One of the cool things that come with building a blog is that people often write in with ideas that they would like to share with our readers. Regular readers know that this blog often features new voices and new points of view. Hey, it’s what we do. Sometimes, however, we get really enthusiastic messages from people who don’t quite get what we are about. ChangingAging is all about challenging the dominant (and depressing) narrative that surrounds age and aging. It’s understandable that some people could read our PRO-aging material and see it as being supportive of what I call the “sixty is the new thirty” fallacy.
After all, what could be more pro-aging than suggesting that old age is just as good as youth. Ummmm. What? Wait a minute.

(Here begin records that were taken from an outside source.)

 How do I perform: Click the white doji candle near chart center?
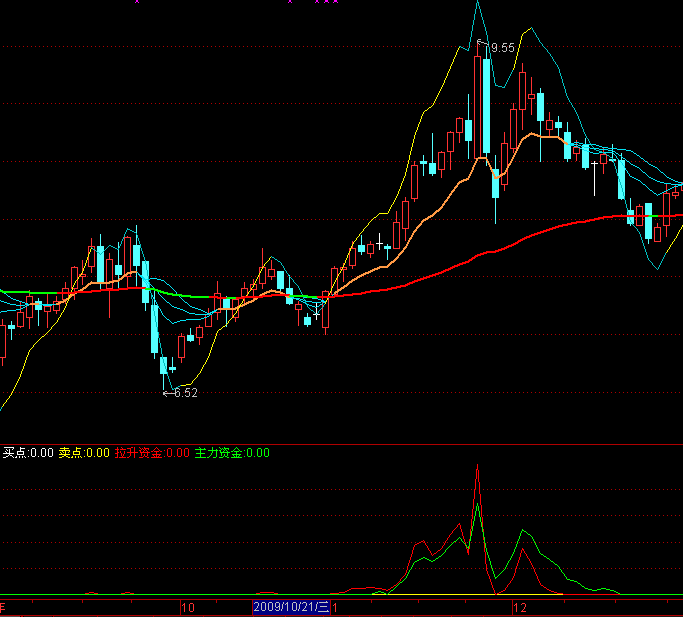pos(317,314)
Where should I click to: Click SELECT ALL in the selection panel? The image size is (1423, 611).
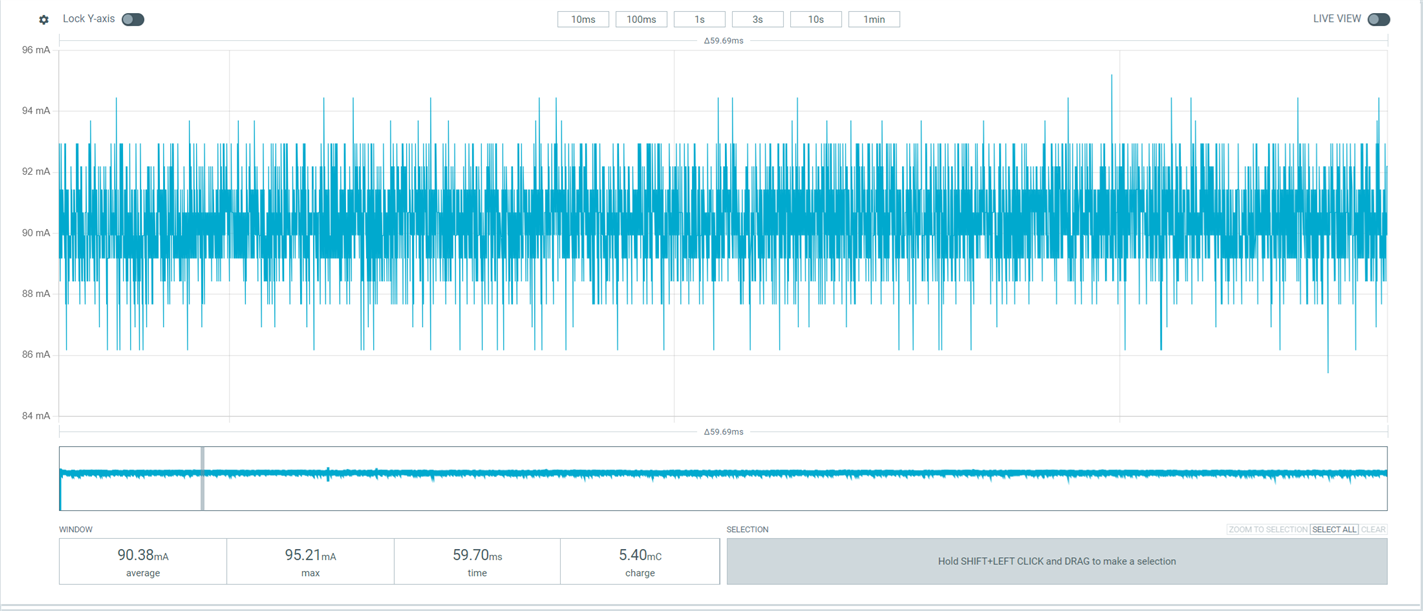[x=1334, y=530]
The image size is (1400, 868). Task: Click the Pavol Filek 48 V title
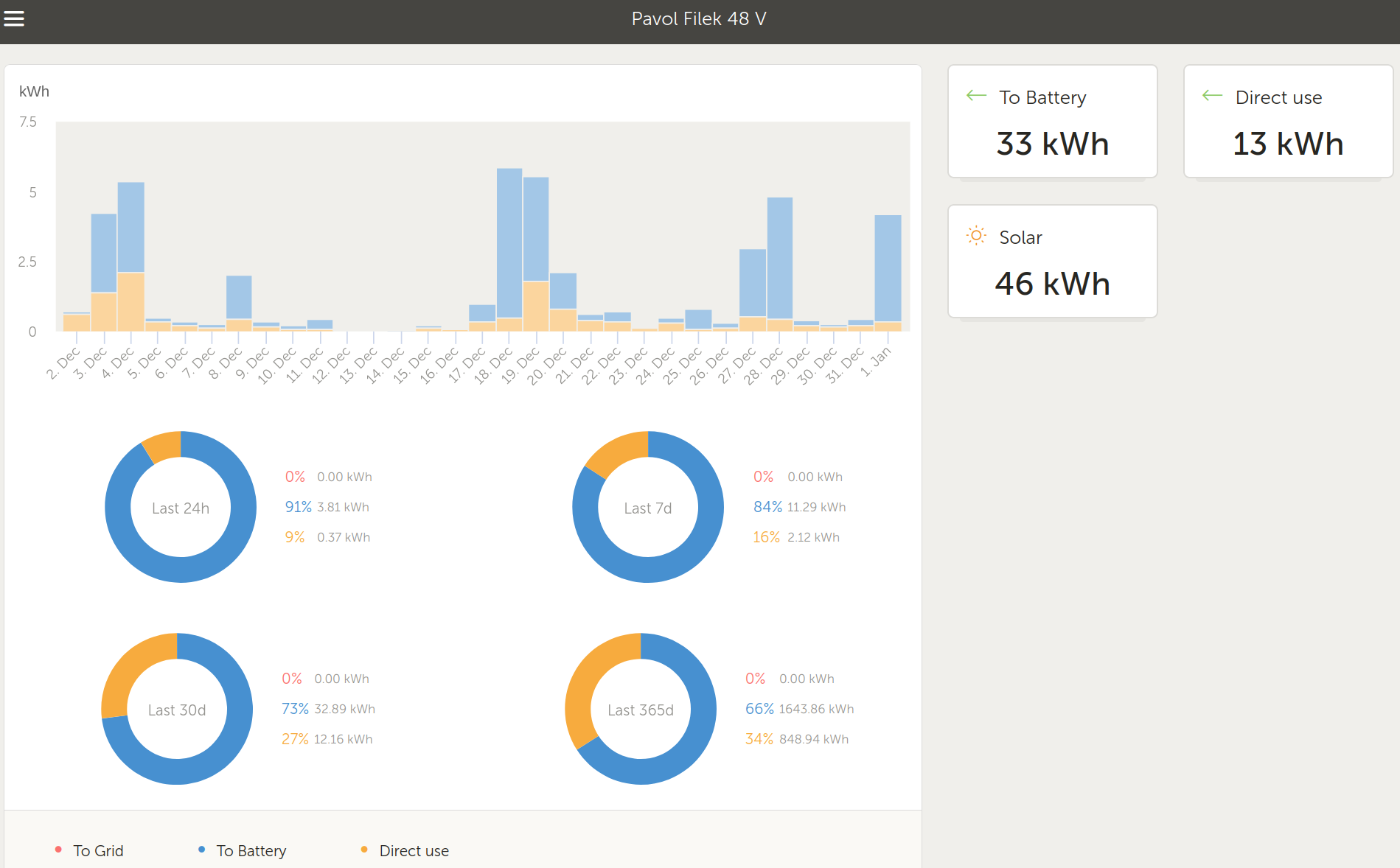[699, 18]
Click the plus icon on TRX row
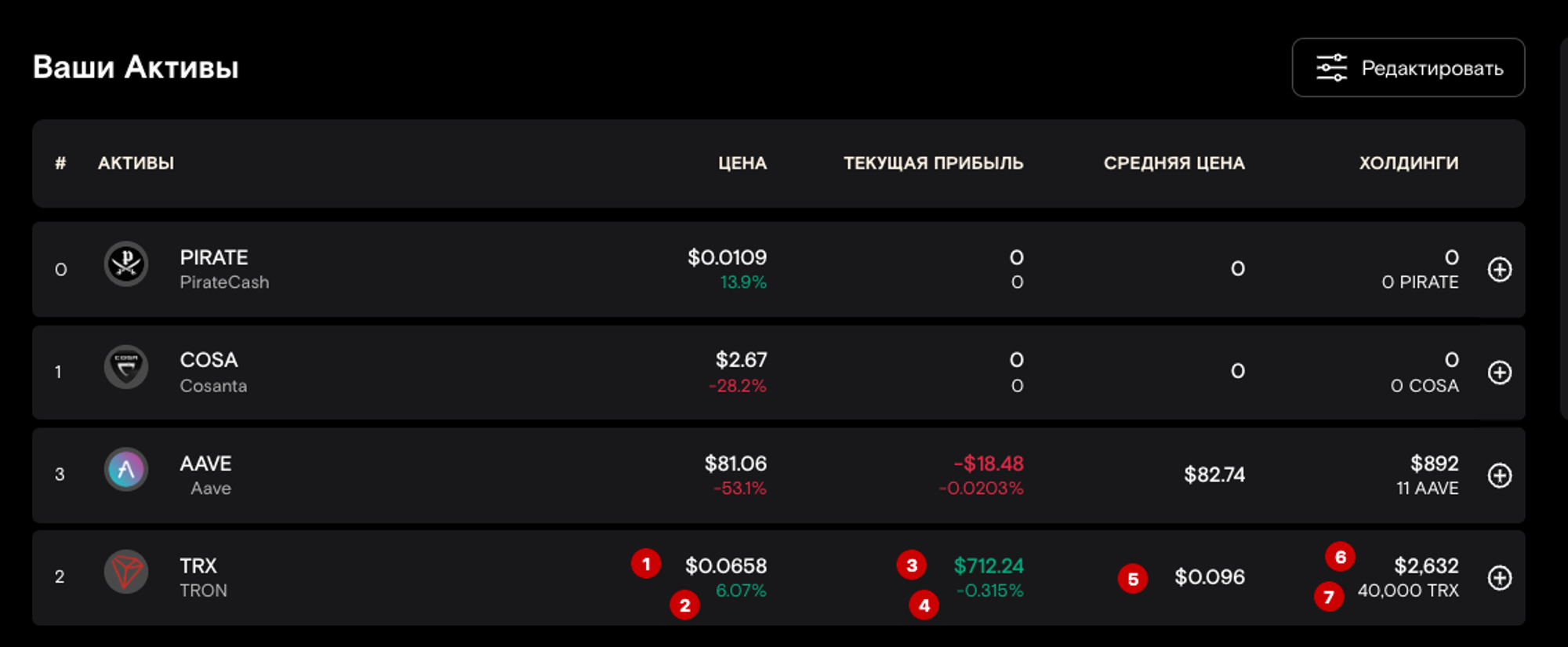The width and height of the screenshot is (1568, 647). point(1500,578)
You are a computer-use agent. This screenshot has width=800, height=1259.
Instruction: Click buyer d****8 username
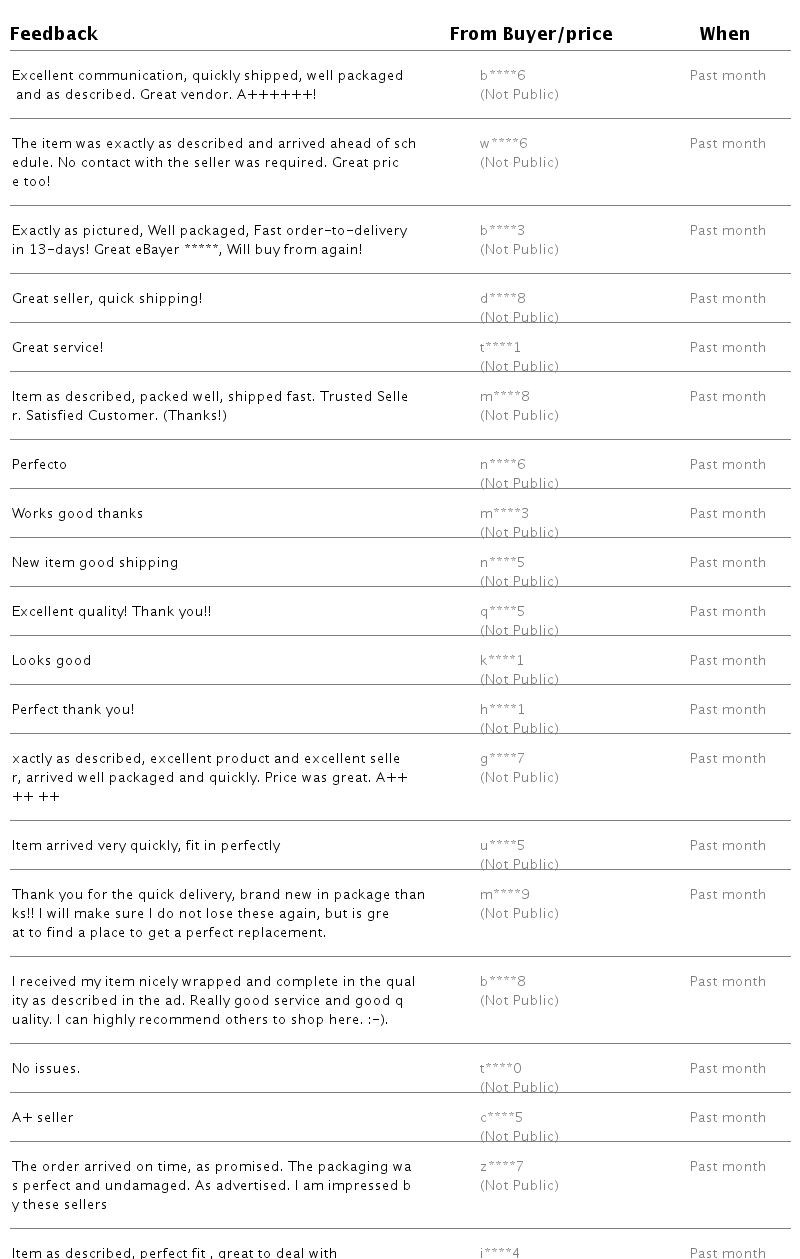click(x=503, y=298)
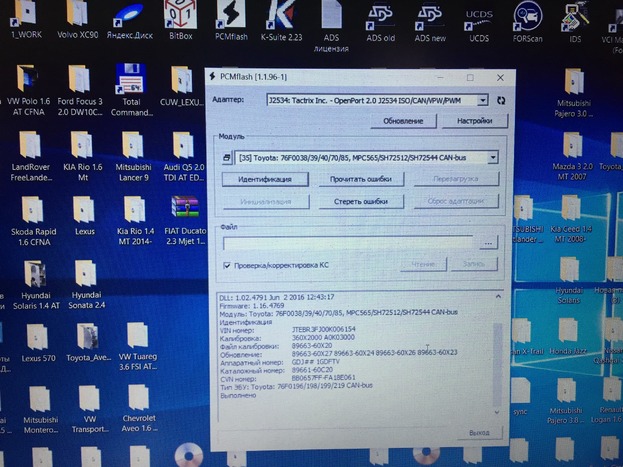Click the file path input field
The image size is (623, 467).
(x=350, y=242)
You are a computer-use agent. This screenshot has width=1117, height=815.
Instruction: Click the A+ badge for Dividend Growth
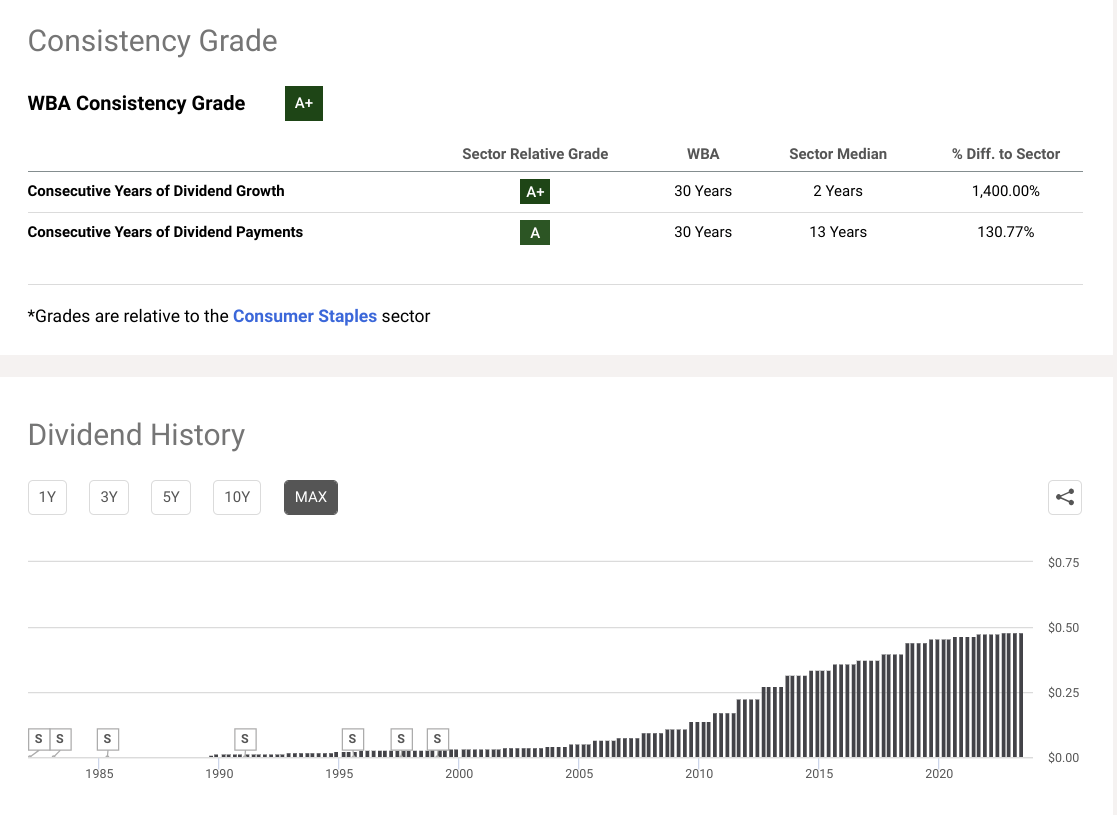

In fact, we are aligned with the people who are arguing that “fifty is the new fifty.” We have little time for comparing age to youth and are eager to explore the intrinsic values of age and aging. We have many friends who share this passion. How Not to Look Old might have been a bestseller but we have something that is better. As Madeleine L’Engle has observed, the great thing about getting older is that you don’t lose all the other ages you’ve been. Age is something more than youth.
Author Suzanne Braun Levine’s book Fifty is the New Fifty presents some common sense counsel that suits people of all ages but is especially helpful to people age fifty and over.
Be your age, not your stage
Take responsibility for your physical and emotional life
Accept that age does not simply make you older, it changes you in important and hard to understand ways.
Make use of what life has taught you
Life beyond fifty can bring a rich harvest of freedom and creativity if you are willing too receive such gifts.
The ChangingAging mantra– if we had one– could well be “How lucky we are that sixty is not now nor will it ever be the ‘new’ thirty.”
Keep living. Keep learning. Keep growing.